Work to be completed: Your answer should be a single number: the count of lines in the entries below that contain "will".

Stored data:

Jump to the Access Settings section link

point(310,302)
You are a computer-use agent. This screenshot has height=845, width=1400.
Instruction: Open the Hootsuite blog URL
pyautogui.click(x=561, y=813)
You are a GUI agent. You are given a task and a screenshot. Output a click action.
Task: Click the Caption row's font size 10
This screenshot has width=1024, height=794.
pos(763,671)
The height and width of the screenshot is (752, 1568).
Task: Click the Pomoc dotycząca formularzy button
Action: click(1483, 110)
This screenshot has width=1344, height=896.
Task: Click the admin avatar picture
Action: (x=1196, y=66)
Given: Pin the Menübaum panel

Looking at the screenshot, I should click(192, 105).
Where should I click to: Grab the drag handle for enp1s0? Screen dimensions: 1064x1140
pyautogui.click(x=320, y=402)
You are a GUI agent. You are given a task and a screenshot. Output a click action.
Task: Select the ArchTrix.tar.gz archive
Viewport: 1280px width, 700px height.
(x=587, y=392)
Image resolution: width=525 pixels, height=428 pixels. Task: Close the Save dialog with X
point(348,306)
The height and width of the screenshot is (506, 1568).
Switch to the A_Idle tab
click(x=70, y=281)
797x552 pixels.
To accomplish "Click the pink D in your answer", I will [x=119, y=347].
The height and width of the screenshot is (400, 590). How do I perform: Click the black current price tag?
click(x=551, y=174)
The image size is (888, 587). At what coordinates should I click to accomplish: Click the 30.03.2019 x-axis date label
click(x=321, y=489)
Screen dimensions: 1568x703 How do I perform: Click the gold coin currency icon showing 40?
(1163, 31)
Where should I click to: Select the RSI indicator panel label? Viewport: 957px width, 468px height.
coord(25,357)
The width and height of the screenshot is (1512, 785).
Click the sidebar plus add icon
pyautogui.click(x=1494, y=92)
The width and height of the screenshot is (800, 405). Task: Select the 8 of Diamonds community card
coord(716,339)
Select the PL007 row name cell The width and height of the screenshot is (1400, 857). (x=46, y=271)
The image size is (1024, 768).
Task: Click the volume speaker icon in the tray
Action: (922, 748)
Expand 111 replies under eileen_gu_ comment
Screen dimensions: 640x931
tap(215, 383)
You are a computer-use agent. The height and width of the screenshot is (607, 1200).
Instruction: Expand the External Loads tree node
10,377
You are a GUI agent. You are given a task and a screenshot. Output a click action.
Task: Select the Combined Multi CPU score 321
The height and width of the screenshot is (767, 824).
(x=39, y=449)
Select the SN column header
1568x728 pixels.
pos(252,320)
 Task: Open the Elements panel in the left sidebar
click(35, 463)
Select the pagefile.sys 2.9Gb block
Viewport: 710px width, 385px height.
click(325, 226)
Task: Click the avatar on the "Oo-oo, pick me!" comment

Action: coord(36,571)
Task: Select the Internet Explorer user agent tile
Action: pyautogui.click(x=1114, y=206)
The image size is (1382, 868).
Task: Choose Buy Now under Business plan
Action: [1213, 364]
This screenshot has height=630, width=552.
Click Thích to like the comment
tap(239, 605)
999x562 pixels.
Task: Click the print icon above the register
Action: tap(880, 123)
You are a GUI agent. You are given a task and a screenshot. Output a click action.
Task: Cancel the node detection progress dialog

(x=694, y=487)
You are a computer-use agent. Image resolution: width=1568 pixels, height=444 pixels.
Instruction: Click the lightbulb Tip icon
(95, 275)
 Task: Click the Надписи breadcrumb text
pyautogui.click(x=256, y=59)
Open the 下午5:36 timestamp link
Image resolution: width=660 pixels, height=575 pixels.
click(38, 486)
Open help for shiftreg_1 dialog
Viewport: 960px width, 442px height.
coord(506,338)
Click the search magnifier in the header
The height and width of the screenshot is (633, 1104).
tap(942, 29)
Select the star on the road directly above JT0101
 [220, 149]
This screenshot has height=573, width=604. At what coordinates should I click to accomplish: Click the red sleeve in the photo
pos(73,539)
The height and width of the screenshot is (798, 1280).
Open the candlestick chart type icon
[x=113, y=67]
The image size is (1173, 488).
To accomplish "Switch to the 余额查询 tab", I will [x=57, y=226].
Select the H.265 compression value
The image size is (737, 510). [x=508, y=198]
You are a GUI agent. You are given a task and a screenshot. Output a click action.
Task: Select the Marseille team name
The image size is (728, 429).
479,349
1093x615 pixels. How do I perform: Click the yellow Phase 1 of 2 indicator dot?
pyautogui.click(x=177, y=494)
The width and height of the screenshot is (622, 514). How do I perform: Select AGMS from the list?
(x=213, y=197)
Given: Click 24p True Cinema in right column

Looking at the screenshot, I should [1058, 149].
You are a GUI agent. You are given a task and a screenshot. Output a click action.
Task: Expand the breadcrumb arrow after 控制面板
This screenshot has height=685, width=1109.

Expected answer: 2